Extract >>
There have also been extenuating circumstances. Football bowl season and the resulting lack of charter planes meant the team flew out early and spent a week on the pacific coast. Their legs were dead against Washington after playing two overtimes at Oregon, looking like a team that had been living out of a suitcase while their opponents were in their usual rhythm.

Michigan won’t have to do that again. The second games of their two other back-to-back road games on the schedule are within driving distance and they don’t have another trip out West — USC and UCLA both come to Ann Arbor. They also managed to win two of these three games anyway, despite every opponent being NCAA Tournament-caliber.

The situation could be a lot worse. The Wolverines could also be playing a lot better. What should our concerns be moving forward? I’ve tried to organize them into issues I anticipate will fix themselves, ones that look like they’ll be problems all season, and the swing problems I can’t pin down.

Dataset extract >>
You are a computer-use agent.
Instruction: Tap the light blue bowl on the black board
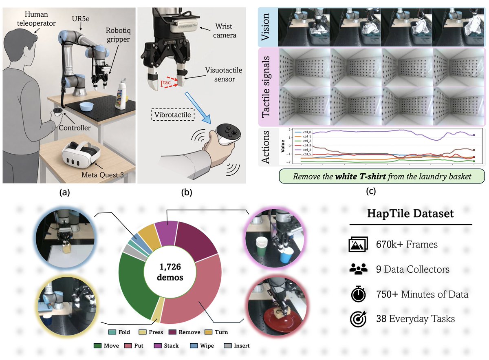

Task instructions >>
a – Do the following statements agree with the Michigan road-trip passage above? Answer yes or no for each, quoting the deciding words: (i) Michigan flew out early because charter planes were scarce during football bowl season. (ii) Michigan must still travel to face USC and UCLA. (iii) Michigan lost every game of these three road games.
b – According to the Michigan road-trip passage above, how many overtimes did Michigan play at Oregon before facing Washington?

Answers to the exercise >>
a –
(i) Yes: "Football bowl season and the resulting lack of charter planes meant the team flew out early and spent a week on the pacific coast."
(ii) No: "USC and UCLA both come to Ann Arbor."
(iii) No: "They also managed to win two of these three games anyway"

b – Two overtimes.